### Exercise description
Please reproduce the entries in full. Keep every character the same.

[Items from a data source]
--- START ---

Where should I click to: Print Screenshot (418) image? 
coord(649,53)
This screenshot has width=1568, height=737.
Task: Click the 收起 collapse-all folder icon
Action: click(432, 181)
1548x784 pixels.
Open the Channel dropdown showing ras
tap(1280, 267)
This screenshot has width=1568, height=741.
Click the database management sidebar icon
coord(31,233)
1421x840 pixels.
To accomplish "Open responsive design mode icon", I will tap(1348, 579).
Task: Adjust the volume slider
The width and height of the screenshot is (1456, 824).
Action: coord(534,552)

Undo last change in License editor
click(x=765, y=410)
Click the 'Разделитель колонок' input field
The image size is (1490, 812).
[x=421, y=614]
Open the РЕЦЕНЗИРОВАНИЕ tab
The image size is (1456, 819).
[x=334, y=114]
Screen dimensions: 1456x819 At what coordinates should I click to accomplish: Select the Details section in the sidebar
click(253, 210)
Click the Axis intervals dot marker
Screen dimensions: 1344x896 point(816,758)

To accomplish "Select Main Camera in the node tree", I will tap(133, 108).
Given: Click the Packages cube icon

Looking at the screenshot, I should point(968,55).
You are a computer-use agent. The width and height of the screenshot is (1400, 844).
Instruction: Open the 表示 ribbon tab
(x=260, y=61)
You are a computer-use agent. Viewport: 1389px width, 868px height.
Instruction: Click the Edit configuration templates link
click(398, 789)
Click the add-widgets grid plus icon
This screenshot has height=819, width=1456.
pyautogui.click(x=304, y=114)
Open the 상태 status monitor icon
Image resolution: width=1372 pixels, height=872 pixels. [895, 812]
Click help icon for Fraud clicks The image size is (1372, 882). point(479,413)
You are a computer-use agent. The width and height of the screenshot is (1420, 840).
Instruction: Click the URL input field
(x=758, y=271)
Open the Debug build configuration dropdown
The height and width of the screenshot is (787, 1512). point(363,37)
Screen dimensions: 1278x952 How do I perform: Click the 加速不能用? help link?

--- END ---

### Exercise answer
Where should I click to: Print Screenshot (418) image? 
coord(649,53)
This screenshot has width=1568, height=737.
Task: Click the 收起 collapse-all folder icon
Action: click(432, 181)
1548x784 pixels.
Open the Channel dropdown showing ras
tap(1280, 267)
This screenshot has width=1568, height=741.
Click the database management sidebar icon
coord(31,233)
1421x840 pixels.
To accomplish "Open responsive design mode icon", I will tap(1348, 579).
Task: Adjust the volume slider
The width and height of the screenshot is (1456, 824).
Action: coord(534,552)

Undo last change in License editor
click(x=765, y=410)
Click the 'Разделитель колонок' input field
The image size is (1490, 812).
[x=421, y=614]
Open the РЕЦЕНЗИРОВАНИЕ tab
The image size is (1456, 819).
[x=334, y=114]
Screen dimensions: 1456x819 At what coordinates should I click to accomplish: Select the Details section in the sidebar
click(253, 210)
Click the Axis intervals dot marker
Screen dimensions: 1344x896 point(816,758)

To accomplish "Select Main Camera in the node tree", I will tap(133, 108).
Given: Click the Packages cube icon

Looking at the screenshot, I should point(968,55).
You are a computer-use agent. The width and height of the screenshot is (1400, 844).
Instruction: Open the 表示 ribbon tab
(x=260, y=61)
You are a computer-use agent. Viewport: 1389px width, 868px height.
Instruction: Click the Edit configuration templates link
click(398, 789)
Click the add-widgets grid plus icon
This screenshot has height=819, width=1456.
pyautogui.click(x=304, y=114)
Open the 상태 status monitor icon
Image resolution: width=1372 pixels, height=872 pixels. [895, 812]
Click help icon for Fraud clicks The image size is (1372, 882). point(479,413)
You are a computer-use agent. The width and height of the screenshot is (1420, 840).
Instruction: Click the URL input field
(x=758, y=271)
Open the Debug build configuration dropdown
The height and width of the screenshot is (787, 1512). point(363,37)
Screen dimensions: 1278x952 How do I perform: Click the 加速不能用? help link?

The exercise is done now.